Abstract: Robotic manipulation requires explicit or implicit knowledge of the robot's joint positions. Precise proprioception is standard in high-quality industrial robots but is often unavailable in inexpensive robots operating in unstructured environments. In this paper, we ask: to what extent can a fast, single-pass regression architecture perform visual proprioception from a single external camera image, available even in the simplest manipulation settings?

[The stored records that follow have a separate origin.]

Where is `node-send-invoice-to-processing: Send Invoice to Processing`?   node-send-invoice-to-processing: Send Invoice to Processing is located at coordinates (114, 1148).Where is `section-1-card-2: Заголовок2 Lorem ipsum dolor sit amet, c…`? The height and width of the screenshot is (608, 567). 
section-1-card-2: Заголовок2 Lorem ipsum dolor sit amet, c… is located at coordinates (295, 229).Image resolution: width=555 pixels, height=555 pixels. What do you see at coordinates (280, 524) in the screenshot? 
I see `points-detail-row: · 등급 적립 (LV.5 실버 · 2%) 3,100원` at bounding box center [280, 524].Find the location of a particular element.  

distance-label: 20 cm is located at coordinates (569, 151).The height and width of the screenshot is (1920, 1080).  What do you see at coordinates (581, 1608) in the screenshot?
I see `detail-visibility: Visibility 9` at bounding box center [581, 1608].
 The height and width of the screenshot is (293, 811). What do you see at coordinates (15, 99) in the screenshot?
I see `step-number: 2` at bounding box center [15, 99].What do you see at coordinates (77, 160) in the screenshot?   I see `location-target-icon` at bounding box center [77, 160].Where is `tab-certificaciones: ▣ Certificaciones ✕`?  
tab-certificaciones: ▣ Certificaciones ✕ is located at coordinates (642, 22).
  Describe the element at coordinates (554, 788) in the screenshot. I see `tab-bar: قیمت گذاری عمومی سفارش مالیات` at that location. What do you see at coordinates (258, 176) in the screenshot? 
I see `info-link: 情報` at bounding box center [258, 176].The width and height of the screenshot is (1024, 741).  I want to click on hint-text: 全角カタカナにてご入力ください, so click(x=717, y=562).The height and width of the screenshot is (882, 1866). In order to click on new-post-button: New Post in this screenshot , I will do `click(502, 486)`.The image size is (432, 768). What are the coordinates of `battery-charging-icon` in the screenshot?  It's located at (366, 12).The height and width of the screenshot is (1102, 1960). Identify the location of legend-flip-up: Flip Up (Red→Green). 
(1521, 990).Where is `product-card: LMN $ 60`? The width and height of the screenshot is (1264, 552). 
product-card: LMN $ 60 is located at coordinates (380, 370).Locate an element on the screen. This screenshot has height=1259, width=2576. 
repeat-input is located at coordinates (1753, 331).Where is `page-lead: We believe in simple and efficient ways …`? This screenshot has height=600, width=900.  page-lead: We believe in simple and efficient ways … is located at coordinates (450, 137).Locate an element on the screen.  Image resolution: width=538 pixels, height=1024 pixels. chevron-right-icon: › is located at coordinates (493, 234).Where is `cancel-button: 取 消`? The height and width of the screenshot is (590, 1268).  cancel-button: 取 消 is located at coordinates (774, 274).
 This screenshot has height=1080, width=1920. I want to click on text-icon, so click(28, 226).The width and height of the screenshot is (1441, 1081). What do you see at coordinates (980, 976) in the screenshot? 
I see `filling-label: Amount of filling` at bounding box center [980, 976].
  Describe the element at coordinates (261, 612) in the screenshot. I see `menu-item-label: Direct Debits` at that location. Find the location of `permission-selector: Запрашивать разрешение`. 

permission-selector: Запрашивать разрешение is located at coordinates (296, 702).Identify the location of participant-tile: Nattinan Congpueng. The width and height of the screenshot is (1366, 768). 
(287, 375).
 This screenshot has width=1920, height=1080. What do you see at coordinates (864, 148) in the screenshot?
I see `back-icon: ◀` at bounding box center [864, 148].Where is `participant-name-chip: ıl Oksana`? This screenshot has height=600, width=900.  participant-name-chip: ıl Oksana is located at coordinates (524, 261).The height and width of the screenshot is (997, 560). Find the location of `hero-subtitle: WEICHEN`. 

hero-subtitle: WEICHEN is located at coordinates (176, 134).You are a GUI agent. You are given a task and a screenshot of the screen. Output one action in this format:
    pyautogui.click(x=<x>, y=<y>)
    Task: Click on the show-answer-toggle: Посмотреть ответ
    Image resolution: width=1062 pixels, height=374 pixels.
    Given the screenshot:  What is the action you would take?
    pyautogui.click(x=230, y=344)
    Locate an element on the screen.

We explore several latent representations, including CNNs, V AEs, ViTs, and bags of uncalibrated fiducial markers, using fine-tuning techniques adapted to the limited data available. We evaluate the achievable accuracy through experiments on an inexpensive 6-DoF robot. 1 Introduction Proprioception is the task of recovering the configuration of the robot from its own sensors, in contrast to perception, which is directed towards the external reality. In some settings, proprioception is an engineering problem solved by the internal sensors of the robot. For instance, high-quality industrial robots are so precisely actuated that we can safely consider their joint configurations known. However, for certain scenarios, such as inexpensive robots operating in unstructured environments, the proprioception information coming from the robot might be noisy, uncertain, or unreliable. These robots might be controlled through policies based on end-to-end reinforcement learning or imitation learning that define actions as functions of an external observation a π (o), which appears to sidestep the proprioception problem. In practice, however, if some internal proprioception is available, this can be combined with the results of the external perception, in the hope that explicit proprioceptive data can support task performance.